Cegada debido a los latigazos vegetales, mantuve las piernas enroscadas entorno al tronco rugoso, evitando bajarlas. Pronto la espiral comenzó a girar internalizándome de nuevo, hacia el árbol líder.

***

Mordí con fuerza una de las tiernas ramas, partiéndola. El pequeño árbol me propinó un poderoso latigazo, deshaciéndose de mí al momento. Salí desprendida por los aires, cayendo del otro lado de la cerca.
Maltrecha, con tierra en los labios; me encontré tendida sobre los adoquines del parque. Me levanté y recobrándome un poco, escuché el sonido del tráfico y el trinar de los pájaros. Miré a la gente paseando por ahí, riendo como si nada hubiera ocurrido. No había ni rastro de la bruma. Sólo la memoria de aquel extraño encuentro.
Hasta que de nuevo volví a quedar sorda y sola. La bruma hizo su aparición. Perdí de vista la entrada y todo a mi alrededor se había tornado gris humo.
—¡Otra vez no! —imploré, viendo en la parte inferior de un árbol, un montoncito de piedras apiladas a su alrededor, tan grises como aquellos troncos rugosos…


EPÍLOGO

Un olor nauseabundo proliferaba en el ambiente. Restos humanos, esqueletos y demás sobresalían de las rocas apiladas, entremezclándose con las raíces. Montoncitos de piedras grises marcaban el lugar en donde las peculiares quimeras proliferaban.
El cementerio de árboles delimitaba el abismo de la locura. Ella jamás pudo explicar cómo entre más se acercaba al centro de la espiral, iba perdiendo la razón.

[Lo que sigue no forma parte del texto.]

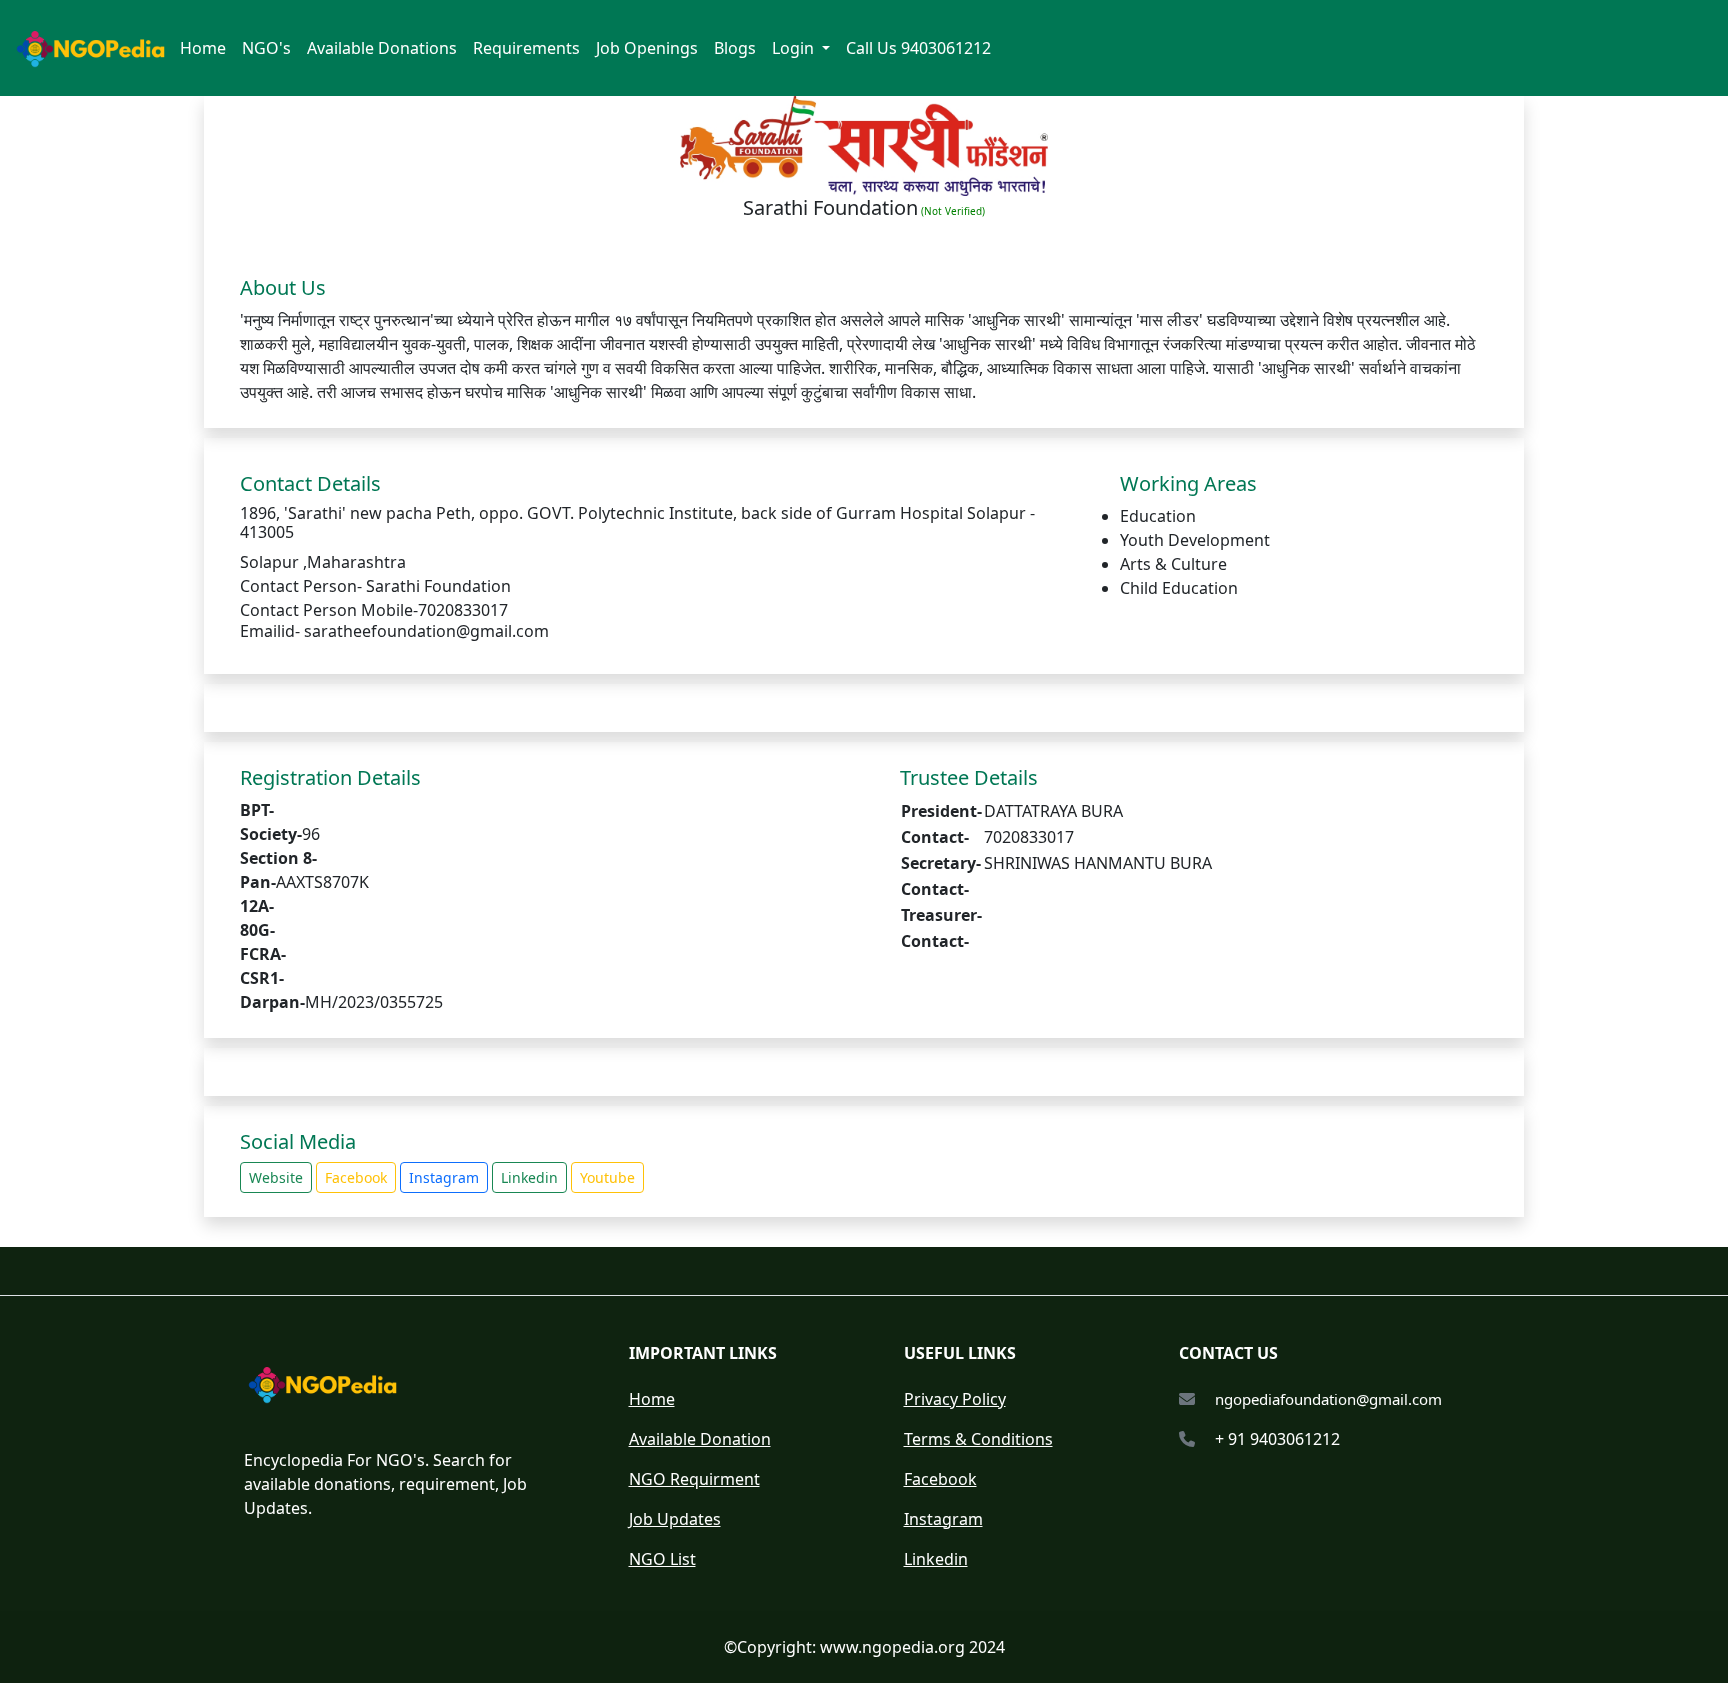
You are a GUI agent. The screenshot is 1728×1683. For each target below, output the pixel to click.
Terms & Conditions (978, 1439)
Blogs (735, 48)
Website (276, 1177)
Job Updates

—Mamá, ¿por qué esa niña grande grita y se avienta desde los árboles?
—¡No la veas! —le respondió la madre asustada, llevándoselo lejos.
—¡Déjenme! —clamaba—. ¡Ya los vencí una vez y lo volveré a hacer! —gimoteaba a la nada.
Los paseantes se alejaron de su lado. La señora tomó a su hijo y cada uno continuó con su camino, sintiéndose incómodos por la escena.
—Pobre chica—murmuraban unas señoras, quienes momentos antes, estaban dando de comer a los patos. Los acomedidos habían llamado con urgencia al hospital, reportando un posible brote psicótico.
—Es la tercera, en lo que va de la semana—dijo un paramédico—. ¿Qué tendrá este lugar? —le preguntó a su compañero, quien a modo de respuesta, se encogió de hombros.
—¡La espiral se expande! —desvariaba la chica, mientras la ingresaban amarrada a la camilla. —¡Ayuda! —se escuchó, y la ambulancia se puso en marcha.